But before you throw a rock through the glass houses of data brokers, it’s time everyone does a personal checkup on the careless ways we handle our personal information, daily.

This Easter, I misplaced a sports wallet I use while cycling, on an annual trip I take to Texas. In it, I kept a credit card, a debit card—and an expired driver’s license, in case some cashier somewhere asks for a photo identification.

No more. If that wallet had actually fallen into someone else’s hands, I would have basically given away my identity, and had no one to blame but myself. I just stash a small amount of cash in that wallet now.

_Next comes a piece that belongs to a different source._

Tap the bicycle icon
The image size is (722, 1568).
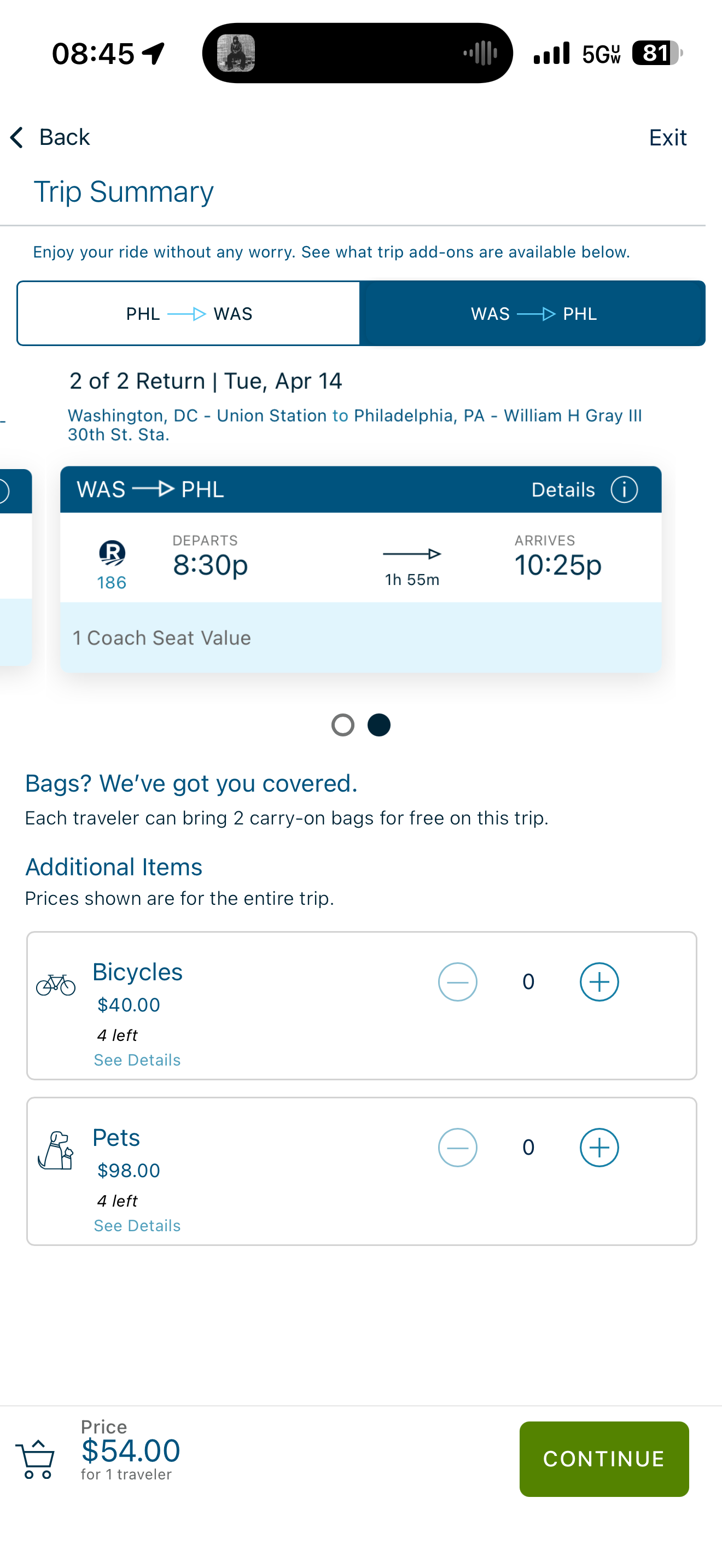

In December, a young woman who works for the Kate Spade fashion design firm left a printout of an e-mail exchange with a co-worker on a Metro-North train. She divulged their names, their phone numbers, where they worked, where they were going to eat that night and when.

In May, a Milford, Conn., man deposited a $200 refund check from the Connecticut Department of Revenue Services at a teller machine near Redding. After detaching the check, he threw the rest of the notice on top of the trash beneath the counter. Face up. On it: His name, home address and Social Security number.

Every day, we open the details of our lives to all comers, because we’re careless.

Carelessness could even afflict Steve Calderon, today. Calderon filed suit against Fry’s over the incident. He was in the awkward position of having to prove he was a different Steve Calderon than the one who fellow employees said, according to court documents, had committed rape and child molestation.

Fry’s and Calderon settled. But has the judge or any lawyer tried to protect this Calderon from the eyes of the “other” Calderon? Or prevent reuse of his personal information by anyone else?

No. Quite the contrary. On file, open to the public, is Calderon’s California driver’s license, Social Security card and a cancelled check, with the routing code for drawing money out of his bank account. A reproduction, with key data obscured, is printed below.

Sure, it’s high time that data brokers get serious about accuracy—and security. But they’re hardly the only ones.

Cops, employers, courts, lawyers, legislators and you and I do, too.